** Extracted information **
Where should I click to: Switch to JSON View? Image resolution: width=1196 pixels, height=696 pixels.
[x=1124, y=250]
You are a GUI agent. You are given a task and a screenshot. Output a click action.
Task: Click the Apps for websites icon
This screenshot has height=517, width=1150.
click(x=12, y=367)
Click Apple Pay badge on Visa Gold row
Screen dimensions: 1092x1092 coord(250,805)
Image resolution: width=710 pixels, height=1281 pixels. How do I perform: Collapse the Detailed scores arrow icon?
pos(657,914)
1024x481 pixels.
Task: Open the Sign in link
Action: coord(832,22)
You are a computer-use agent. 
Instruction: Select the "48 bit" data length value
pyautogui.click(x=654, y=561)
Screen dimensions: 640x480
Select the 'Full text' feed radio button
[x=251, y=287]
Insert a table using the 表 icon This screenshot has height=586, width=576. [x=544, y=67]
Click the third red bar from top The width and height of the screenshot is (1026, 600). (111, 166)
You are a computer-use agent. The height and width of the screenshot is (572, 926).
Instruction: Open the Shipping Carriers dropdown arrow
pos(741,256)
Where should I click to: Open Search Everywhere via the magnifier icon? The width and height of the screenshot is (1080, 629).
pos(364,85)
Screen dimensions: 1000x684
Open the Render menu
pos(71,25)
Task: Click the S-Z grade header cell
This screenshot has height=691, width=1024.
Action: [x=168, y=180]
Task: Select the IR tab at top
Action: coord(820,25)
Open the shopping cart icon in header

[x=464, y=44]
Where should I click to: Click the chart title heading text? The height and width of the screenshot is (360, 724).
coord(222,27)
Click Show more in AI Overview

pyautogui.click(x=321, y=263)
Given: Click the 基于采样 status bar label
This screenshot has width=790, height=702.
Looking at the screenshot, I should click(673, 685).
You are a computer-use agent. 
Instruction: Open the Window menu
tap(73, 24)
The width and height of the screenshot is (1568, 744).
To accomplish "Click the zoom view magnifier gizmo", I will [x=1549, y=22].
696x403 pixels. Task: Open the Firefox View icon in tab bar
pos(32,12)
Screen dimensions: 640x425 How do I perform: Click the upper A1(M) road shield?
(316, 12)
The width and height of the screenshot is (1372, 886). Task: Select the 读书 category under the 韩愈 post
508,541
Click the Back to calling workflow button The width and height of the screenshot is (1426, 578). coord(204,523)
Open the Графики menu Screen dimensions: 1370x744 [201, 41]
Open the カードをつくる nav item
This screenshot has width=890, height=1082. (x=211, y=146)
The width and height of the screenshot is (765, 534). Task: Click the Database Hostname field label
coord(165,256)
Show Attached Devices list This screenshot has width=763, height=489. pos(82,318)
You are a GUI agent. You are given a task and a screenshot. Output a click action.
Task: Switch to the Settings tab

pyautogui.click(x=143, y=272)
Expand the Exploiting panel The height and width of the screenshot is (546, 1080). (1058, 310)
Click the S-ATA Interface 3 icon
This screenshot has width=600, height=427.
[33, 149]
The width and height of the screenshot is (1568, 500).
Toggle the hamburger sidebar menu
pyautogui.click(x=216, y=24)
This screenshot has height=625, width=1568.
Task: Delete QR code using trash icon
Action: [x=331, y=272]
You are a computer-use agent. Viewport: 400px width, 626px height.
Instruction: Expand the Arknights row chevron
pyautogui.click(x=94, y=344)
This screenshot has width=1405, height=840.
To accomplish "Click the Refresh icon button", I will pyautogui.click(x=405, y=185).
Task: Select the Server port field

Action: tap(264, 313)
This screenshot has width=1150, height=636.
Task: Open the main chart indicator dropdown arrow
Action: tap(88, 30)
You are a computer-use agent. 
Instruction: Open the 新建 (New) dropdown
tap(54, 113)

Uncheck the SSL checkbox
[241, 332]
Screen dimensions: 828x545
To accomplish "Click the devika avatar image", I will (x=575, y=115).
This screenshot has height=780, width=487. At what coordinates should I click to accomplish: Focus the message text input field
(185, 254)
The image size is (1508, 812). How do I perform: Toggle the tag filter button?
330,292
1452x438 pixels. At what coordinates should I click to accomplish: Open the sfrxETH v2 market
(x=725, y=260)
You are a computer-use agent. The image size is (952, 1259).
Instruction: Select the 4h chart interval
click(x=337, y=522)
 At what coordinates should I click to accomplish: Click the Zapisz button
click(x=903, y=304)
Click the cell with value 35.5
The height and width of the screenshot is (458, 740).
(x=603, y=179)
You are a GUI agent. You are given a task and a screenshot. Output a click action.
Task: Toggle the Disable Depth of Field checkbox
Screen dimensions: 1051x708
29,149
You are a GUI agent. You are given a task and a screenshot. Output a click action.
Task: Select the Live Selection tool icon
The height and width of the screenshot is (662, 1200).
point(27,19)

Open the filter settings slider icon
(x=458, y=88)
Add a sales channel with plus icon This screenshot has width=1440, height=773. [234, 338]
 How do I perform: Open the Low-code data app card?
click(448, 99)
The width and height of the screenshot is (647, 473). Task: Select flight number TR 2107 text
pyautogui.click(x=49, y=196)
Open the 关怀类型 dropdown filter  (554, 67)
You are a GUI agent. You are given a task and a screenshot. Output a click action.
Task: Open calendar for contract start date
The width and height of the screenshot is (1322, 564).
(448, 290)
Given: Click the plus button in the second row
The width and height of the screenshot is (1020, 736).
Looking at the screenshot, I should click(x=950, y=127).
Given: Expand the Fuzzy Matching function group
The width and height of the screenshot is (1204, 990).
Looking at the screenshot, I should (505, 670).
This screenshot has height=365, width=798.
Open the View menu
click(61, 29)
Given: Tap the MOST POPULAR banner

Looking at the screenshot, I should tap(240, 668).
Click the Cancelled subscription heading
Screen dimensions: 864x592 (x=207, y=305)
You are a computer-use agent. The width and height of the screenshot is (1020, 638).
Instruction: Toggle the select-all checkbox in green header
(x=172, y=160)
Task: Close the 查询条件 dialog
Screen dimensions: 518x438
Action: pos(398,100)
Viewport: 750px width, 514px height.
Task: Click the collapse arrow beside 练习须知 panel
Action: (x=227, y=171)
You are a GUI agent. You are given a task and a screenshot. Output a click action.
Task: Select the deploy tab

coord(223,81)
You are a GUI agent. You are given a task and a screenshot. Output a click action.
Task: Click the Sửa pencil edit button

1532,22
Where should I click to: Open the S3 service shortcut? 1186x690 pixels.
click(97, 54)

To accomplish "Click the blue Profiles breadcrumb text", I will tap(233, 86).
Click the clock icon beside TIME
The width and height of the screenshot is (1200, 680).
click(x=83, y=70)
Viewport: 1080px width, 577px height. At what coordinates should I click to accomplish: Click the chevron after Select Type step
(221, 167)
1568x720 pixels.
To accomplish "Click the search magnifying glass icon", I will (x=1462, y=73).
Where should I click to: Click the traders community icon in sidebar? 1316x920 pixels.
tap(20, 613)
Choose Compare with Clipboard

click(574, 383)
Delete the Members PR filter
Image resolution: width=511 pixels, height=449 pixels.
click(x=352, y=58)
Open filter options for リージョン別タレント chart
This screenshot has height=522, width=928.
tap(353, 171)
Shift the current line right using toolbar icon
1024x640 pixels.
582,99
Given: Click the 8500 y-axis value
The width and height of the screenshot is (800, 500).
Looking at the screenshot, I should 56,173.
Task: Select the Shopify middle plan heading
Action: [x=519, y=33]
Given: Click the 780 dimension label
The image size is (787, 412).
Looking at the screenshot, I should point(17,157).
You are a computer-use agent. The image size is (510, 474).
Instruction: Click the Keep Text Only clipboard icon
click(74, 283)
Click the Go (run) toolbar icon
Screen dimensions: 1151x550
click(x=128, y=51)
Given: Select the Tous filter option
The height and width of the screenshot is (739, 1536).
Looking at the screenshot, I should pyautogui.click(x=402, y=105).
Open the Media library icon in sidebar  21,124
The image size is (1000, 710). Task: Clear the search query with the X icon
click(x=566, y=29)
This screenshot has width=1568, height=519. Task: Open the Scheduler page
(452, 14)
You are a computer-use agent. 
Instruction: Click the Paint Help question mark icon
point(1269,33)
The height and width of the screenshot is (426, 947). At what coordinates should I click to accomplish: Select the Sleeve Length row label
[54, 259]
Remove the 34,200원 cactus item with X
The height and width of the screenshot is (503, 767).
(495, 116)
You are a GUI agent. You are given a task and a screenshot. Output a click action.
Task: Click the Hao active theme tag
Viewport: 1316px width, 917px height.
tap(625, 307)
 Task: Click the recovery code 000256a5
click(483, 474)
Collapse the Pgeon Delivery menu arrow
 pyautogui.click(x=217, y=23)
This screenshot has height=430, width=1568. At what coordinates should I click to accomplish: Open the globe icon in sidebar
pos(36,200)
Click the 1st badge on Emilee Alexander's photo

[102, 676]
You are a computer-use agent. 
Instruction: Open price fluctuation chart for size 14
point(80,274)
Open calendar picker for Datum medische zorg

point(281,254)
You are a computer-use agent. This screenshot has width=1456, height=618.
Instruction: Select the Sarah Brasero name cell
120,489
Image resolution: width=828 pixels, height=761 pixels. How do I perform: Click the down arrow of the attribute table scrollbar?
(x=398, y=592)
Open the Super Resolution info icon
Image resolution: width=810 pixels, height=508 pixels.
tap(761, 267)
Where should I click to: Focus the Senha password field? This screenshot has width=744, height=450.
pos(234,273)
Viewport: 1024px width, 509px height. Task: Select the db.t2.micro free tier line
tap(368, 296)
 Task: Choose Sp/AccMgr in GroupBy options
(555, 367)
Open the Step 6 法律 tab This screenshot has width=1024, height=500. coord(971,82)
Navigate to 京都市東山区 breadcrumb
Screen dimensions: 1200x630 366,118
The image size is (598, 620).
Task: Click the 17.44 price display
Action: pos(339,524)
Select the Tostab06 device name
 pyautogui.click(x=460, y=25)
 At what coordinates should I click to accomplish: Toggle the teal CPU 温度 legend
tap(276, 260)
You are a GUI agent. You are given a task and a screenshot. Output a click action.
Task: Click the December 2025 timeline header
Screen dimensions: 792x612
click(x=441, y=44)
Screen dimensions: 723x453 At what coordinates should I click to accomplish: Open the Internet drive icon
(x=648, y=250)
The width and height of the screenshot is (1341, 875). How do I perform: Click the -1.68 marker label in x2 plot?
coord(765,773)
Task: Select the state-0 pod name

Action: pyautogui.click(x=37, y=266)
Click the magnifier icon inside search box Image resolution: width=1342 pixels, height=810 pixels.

** Description of the task **
Beginning with the line that has "Select the Tostab06 device name", set down each line through the last one above, exactly, and nothing else.

** Solution below **
Select the Tostab06 device name
 pyautogui.click(x=460, y=25)
 At what coordinates should I click to accomplish: Toggle the teal CPU 温度 legend
tap(276, 260)
You are a GUI agent. You are given a task and a screenshot. Output a click action.
Task: Click the December 2025 timeline header
Screen dimensions: 792x612
click(x=441, y=44)
Screen dimensions: 723x453 At what coordinates should I click to accomplish: Open the Internet drive icon
(x=648, y=250)
The width and height of the screenshot is (1341, 875). How do I perform: Click the -1.68 marker label in x2 plot?
coord(765,773)
Task: Select the state-0 pod name

Action: pyautogui.click(x=37, y=266)
Click the magnifier icon inside search box Image resolution: width=1342 pixels, height=810 pixels.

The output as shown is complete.